PyWren is an open source project whose goals are massively scaling the execution of Python code and its dependencies on serverless computing platforms and monitoring the results. PyWren delivers the user’s code into the serverless platform without requiring knowledge of how functions are invoked and run.
PyWren provides great value for the variety of uses cases, like processing data in object storage, running embarrassingly parallel compute jobs (e.g. Monte-Carlo simulations), enriching data with additional attributes and many more
This repository is based on PyWren main branch and adapted for IBM Cloud Functions and IBM Cloud Object Storage. PyWren for IBM Cloud is based on Docker images and we also extended PyWren to execute a reduce function, which now enables PyWren to run complete map reduce flows. In extending PyWren to work with IBM Cloud Object Storage, we also added a partition discovery component that allows PyWren to process large amounts of data stored in the IBM Cloud Object Storage. See changelog for more details.
This document describes the steps to use PyWren-IBM-Cloud over IBM Cloud Functions and IBM Cloud Object Storage (IBM COS)

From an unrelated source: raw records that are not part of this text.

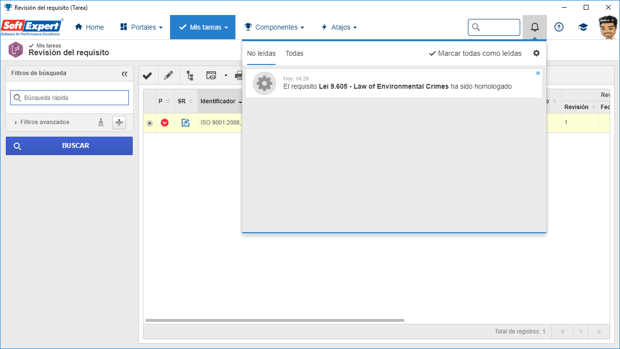Screen dimensions: 620x349
Task: Open notification settings gear icon
Action: click(536, 53)
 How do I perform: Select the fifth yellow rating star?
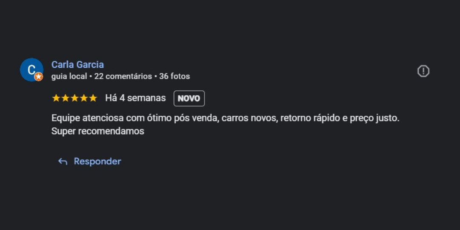click(x=93, y=98)

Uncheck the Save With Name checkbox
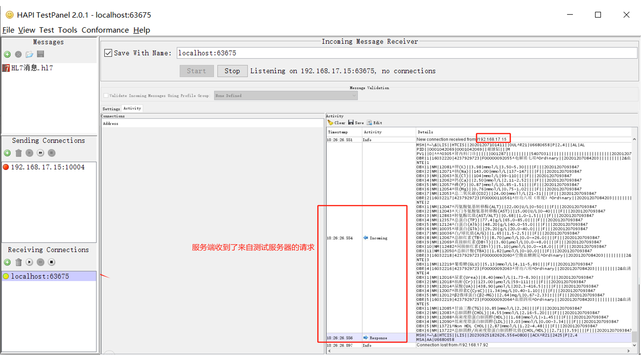coord(108,53)
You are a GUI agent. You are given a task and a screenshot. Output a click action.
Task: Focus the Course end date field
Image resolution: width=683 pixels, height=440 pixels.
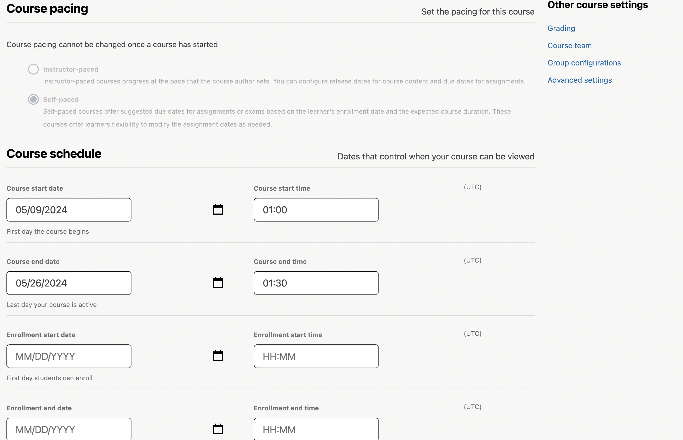(x=69, y=283)

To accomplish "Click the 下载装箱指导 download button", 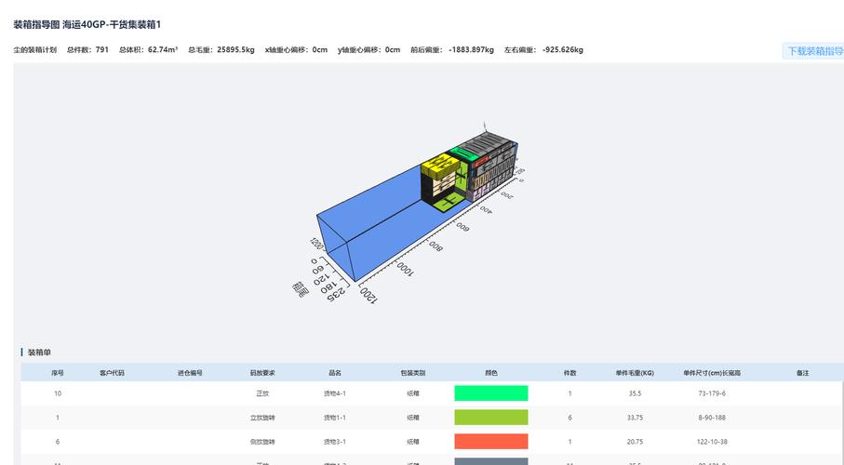I will [814, 51].
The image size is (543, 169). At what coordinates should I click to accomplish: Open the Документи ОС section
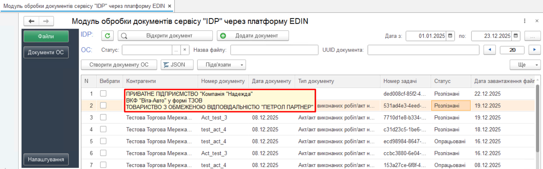pos(46,53)
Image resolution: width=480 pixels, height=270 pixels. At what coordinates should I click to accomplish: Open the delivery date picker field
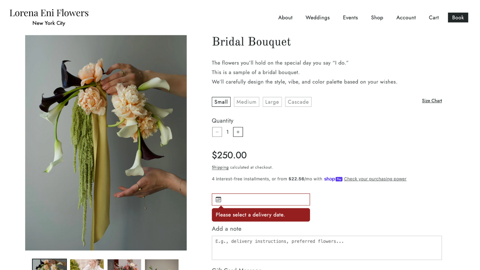pyautogui.click(x=261, y=199)
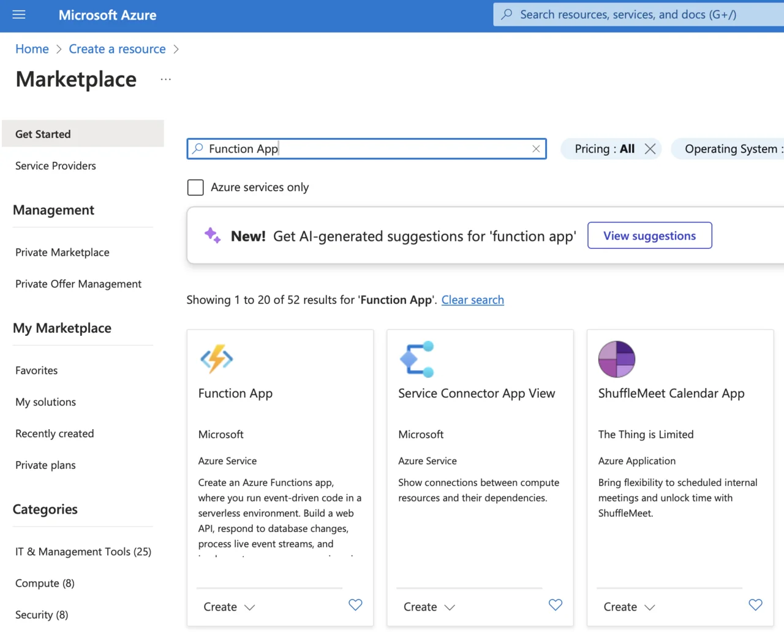This screenshot has height=632, width=784.
Task: Open the Azure portal hamburger menu
Action: [19, 15]
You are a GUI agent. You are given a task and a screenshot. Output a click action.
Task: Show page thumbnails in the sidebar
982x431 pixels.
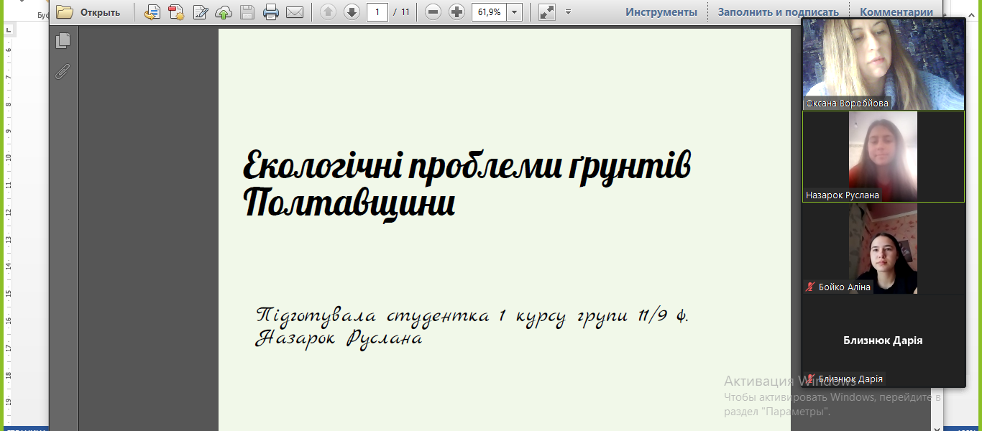point(63,41)
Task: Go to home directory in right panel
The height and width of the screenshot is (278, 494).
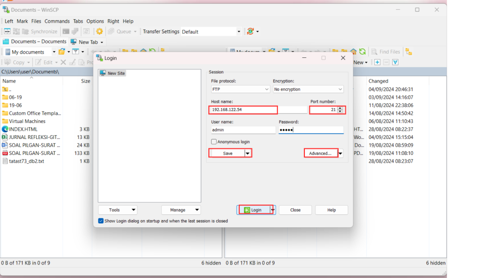Action: 354,52
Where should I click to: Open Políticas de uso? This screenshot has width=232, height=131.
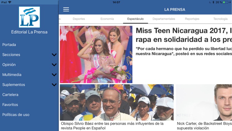[16, 115]
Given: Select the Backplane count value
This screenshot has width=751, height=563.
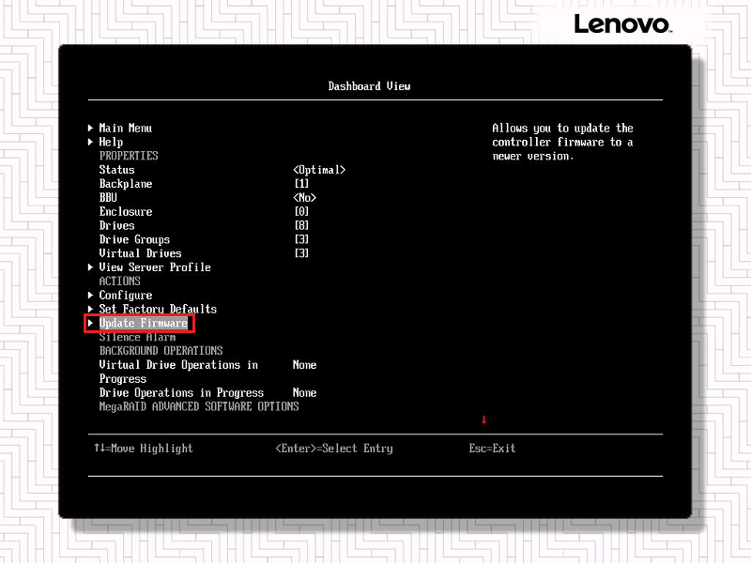Looking at the screenshot, I should click(301, 184).
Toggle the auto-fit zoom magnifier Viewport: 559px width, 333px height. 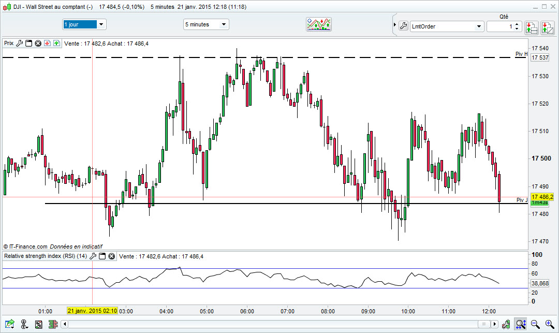click(521, 324)
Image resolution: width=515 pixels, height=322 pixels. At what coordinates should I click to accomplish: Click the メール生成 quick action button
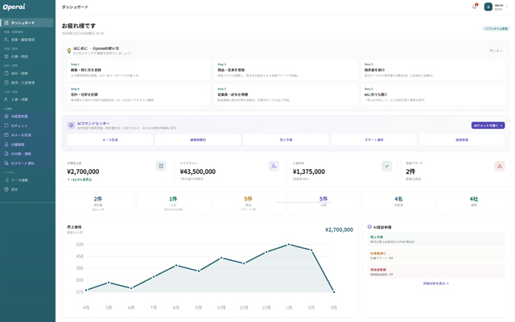pyautogui.click(x=109, y=139)
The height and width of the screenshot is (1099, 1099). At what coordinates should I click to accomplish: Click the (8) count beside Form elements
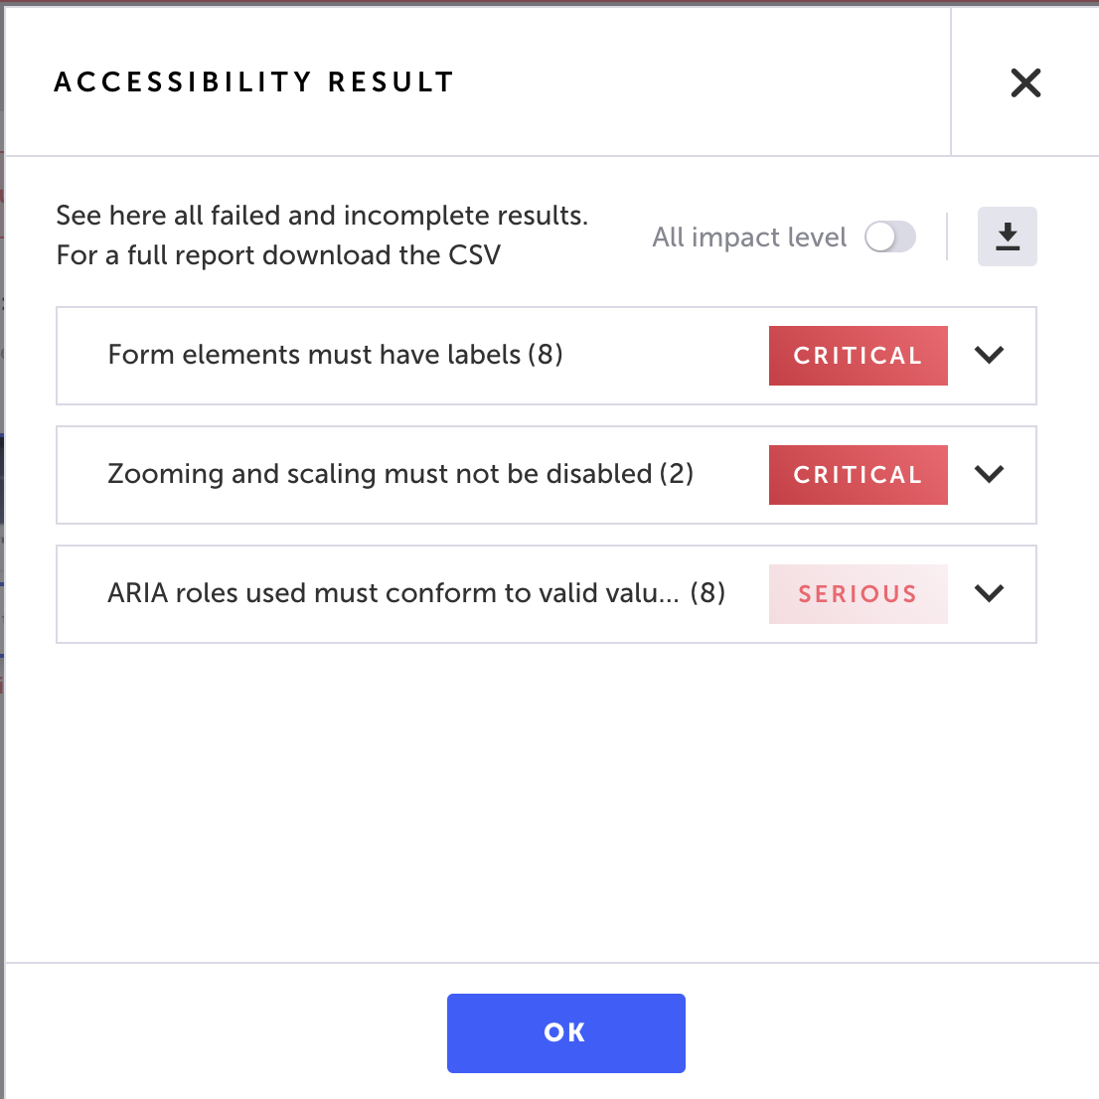[546, 355]
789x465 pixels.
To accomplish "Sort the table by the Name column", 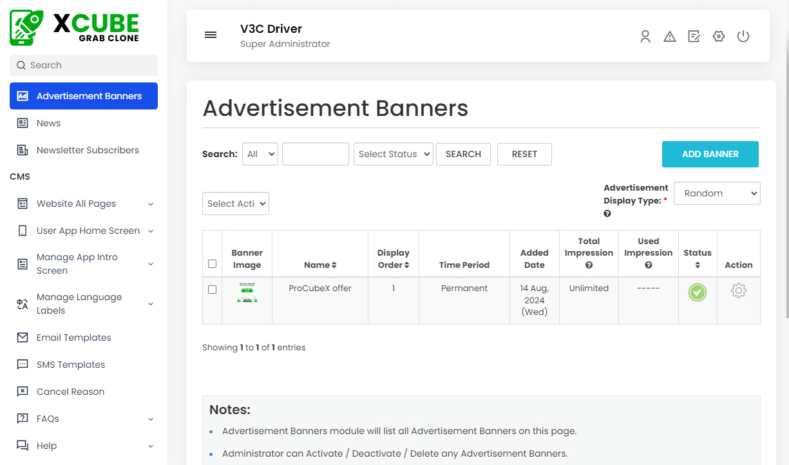I will click(x=320, y=265).
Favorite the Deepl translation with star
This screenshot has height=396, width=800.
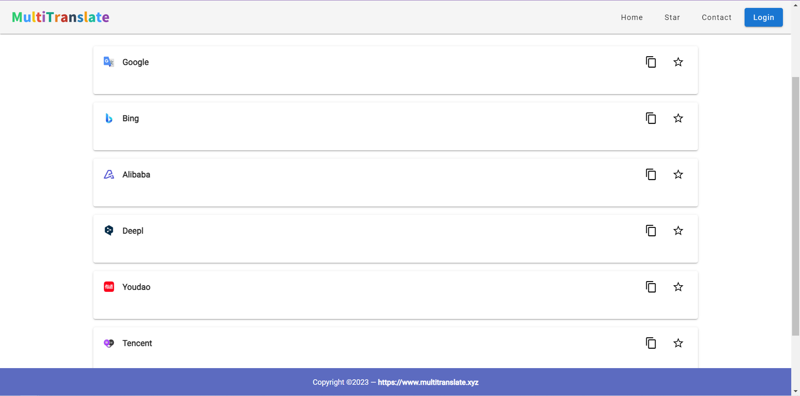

IBM Academic Initiative is a special program that allows free trial of IBM Cloud for Academic institutions. This program is provided for students and faculty staff members, and allow up to 12 month of free usage. You can register your university email and get a free of charge account.
- Initial requirements
- PyWren setup
- Configuration
- Verify installation
- How to use PyWren for IBM Cloud
- Using PyWren to process data from IBM Cloud Object Storage
- PyWren on IBM Watson Studio and Jupyter notebooks
- Additional resources
- IBM Cloud Functions account, as described here. Make sure you can run end-to-end example with Python.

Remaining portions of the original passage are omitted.